You can find critiques of such rapid, unethical growth in the “clicker” genre, which rose to prominence throughout the 2010s. In these games, also described as “incremental” or “idle” games, the player begins by clicking on particular buttons to begin the production of an object. From there, a surplus is built, upgrades are acquired, and players begin to automate parts of their business, thus removing themselves from the trenches of menial clicking. Importantly, even when the game is closed, the algorithms continue to work, generating in-game capital independently of input. Titles such as 2013’s Cookie Clicker quickly ramp up their scenarios to ludicrous levels, expanding into the realm of interplanetary colonization within the space of a few hours. Unlike New Horizons, the focus isn’t the player but rather the machine, which hoovers up the outsourced labor. These games might be capitalist satire, but through their playerless mechanics, they gesture toward a scenario in which robots might liberate us all from work.

Clicker games offer a thrillingly exaggerated relief from this moment when life and work have been put on hold. Unlike other video games, 2017’s Universal Paperclips, in which you play as an AI designed to produce the humble object of the title, literally resembles the site of much digital labor—the spreadsheet. Its focus is entirely on the meteoric accumulation of raw digits, with occasional divergences into the philosophy of avant-garde sound artist Pauline Oliveros. Despite the game’s deliberately pared-back visual style, if you stare at the soaring numbers for long enough, they begin to feel emancipatory and even psychedelic. Their precipitous increases are inevitable, but this doesn’t stop the scale from feeling improbable, as if you and the computer are punching through the space-time continuum together.

For Frank Lantz, cocreator of Universal Paperclips alongside Hilary Lantz and Bennett Foddy, the discussion of such aesthetic responses was crucial to the game’s success. “It’s deeply social, it’s active, it’s fun, and it’s good,” he said. “It’s the stuff I like the most and I’m excited for games to be—just in the mix more. Less off in their own little world, less just being considered as hedonic appliances that you connect and they give you little trickles of pleasure.”

Of course, there are other ways to avoid the drudgery of New Horizons’ chores than the accelerated automation of Universal Paperclips and other clickers. The Longing, a mix of adventure and idle game (meaning, like some clickers, it continues to run even when closed), arrived a few weeks before Nintendo’s life simulator and shares many of the same elements. Controlling a single character, you can decorate a subterranean home and even create in-game artwork—but, crucially, it takes place over a set 400-day period in real time. As a result, slowness is baked into every aspect of German game maker Anselm Pyta’s title, including exploration of its cave setting, which often depends on ecological phenomena. The moss needed to cushion a perilous drop takes actual weeks to grow, reframing not just what it means to play a video game but whose time frames we should adhere to. Often there is nothing to do but close the game and wait, an act freeing in itself, now more so than ever.

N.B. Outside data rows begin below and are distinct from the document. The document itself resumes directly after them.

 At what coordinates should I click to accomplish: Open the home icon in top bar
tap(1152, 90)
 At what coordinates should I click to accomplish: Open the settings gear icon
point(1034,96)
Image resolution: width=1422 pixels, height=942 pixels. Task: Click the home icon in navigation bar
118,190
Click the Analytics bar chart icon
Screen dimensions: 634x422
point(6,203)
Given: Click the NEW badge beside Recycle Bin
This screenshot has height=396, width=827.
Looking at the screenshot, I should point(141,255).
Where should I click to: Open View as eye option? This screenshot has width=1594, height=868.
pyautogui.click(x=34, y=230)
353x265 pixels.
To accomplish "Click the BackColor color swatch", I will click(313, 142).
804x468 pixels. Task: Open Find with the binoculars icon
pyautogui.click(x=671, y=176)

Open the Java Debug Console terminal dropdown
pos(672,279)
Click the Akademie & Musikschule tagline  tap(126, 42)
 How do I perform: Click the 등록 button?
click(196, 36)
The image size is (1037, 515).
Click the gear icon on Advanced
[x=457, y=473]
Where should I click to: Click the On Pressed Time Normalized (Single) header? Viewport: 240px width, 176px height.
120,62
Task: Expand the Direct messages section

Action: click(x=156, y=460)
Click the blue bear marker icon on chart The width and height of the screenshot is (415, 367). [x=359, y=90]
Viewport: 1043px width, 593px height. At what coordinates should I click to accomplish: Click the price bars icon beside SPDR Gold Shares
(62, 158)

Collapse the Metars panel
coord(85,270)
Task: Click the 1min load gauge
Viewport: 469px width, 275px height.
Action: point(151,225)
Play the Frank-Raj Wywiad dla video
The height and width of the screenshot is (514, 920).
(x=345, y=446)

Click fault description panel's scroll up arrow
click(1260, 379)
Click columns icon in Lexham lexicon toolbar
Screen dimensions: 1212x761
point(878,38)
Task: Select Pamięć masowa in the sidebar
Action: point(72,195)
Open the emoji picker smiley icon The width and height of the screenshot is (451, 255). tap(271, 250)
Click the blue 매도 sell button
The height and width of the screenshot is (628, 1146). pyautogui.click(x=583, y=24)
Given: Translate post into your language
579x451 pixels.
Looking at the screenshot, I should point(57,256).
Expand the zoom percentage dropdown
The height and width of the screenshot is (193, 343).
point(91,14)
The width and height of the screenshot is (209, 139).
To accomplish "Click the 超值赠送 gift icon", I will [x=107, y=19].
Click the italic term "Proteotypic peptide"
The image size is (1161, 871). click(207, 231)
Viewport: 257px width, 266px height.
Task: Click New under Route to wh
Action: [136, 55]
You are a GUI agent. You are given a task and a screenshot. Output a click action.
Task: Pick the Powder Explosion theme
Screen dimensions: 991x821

There’s another important distinction: The Longing inverts New Horizons’ insistence on in-game checklists by recording noteworthy disappointments. These might result from unpassable stretches of its cave setting or unopenable doors, each simply a reminder to look beyond achievement for meaning.

In keeping with Animal Crossing’s founding principles, New Horizons is capable of quiet, welcomingly pointless moments—like when I left my avatar to sleep while rain gently tapped its window—but for the most part, it’s been subsumed within a modern mentality of optimization. Games ask us to role-play—that’s part of their fun—whether it’s as an enterprising villager, machine, or lonely creature spending 400 days below ground. But in this moment of downtime, at least for those asked to stay home, we might do well to look beyond New Horizons’ gamified conception of the everyday. Its stultifying islands are not the inspiration we need.